| What is needed |
Reproduce every record below exactly, with the pictures left out.

| Data extracted from a collection |
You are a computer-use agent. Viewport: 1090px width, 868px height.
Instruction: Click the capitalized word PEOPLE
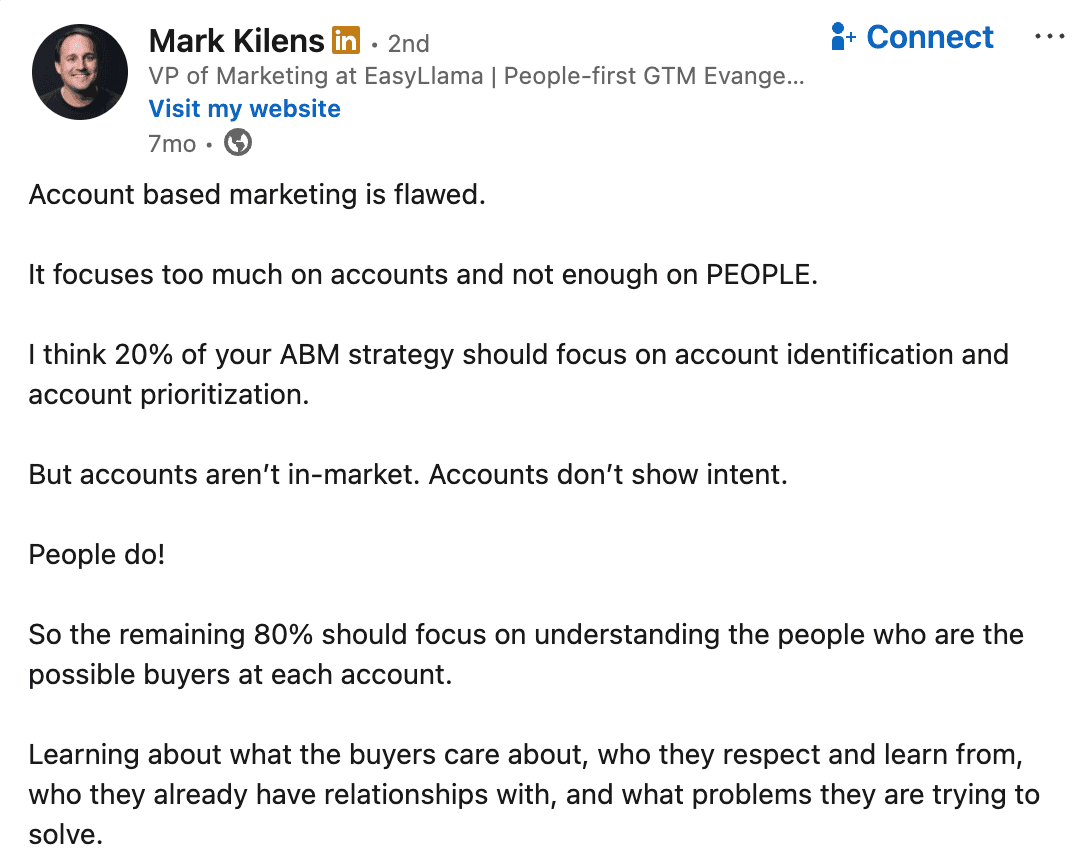pyautogui.click(x=761, y=274)
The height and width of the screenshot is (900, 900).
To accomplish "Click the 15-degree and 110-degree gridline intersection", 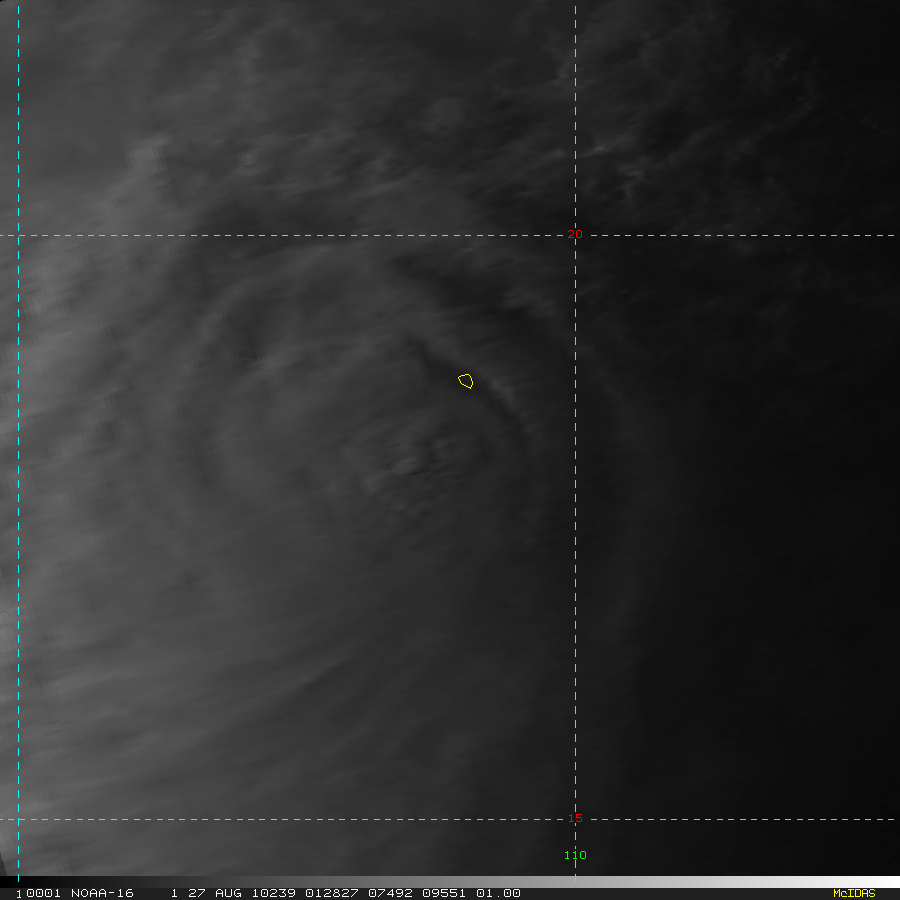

| Result for this task |
You are a computer-use agent. Viewport: 1090px width, 868px height.
Instruction: Click the capitalized word PEOPLE
pyautogui.click(x=761, y=274)
The height and width of the screenshot is (900, 900).
To accomplish "Click the 15-degree and 110-degree gridline intersection", 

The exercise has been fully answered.